__What to work on__.
Below are records. Copy every line with "Onlyfans" in it.

(Records from a dataset)

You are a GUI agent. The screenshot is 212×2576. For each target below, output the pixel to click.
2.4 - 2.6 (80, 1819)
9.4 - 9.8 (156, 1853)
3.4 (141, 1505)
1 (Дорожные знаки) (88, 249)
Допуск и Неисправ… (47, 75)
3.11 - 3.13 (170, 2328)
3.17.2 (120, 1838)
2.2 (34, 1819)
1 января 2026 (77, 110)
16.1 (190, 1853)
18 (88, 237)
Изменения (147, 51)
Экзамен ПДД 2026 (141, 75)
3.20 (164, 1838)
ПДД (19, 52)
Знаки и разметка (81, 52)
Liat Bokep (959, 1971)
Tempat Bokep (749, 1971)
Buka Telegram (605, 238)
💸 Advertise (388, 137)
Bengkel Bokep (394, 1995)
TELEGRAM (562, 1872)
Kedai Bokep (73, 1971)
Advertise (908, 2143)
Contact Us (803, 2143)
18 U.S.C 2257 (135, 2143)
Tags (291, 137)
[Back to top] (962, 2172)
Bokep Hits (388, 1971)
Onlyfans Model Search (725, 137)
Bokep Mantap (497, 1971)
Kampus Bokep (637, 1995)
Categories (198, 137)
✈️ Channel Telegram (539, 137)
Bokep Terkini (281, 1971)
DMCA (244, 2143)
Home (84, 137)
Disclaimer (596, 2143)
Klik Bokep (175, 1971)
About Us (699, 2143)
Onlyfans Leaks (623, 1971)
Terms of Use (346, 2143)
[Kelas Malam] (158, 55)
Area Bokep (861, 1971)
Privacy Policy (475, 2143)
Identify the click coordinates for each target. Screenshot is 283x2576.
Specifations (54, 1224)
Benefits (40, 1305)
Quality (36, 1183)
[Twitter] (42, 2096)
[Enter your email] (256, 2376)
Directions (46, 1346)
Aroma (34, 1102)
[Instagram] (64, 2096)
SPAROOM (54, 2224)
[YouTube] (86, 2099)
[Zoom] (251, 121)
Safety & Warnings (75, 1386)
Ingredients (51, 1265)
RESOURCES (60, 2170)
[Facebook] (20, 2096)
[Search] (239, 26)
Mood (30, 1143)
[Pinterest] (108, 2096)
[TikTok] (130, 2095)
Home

__Answer for the task__.
Onlyfans Model Search (725, 137)
Onlyfans Leaks (623, 1971)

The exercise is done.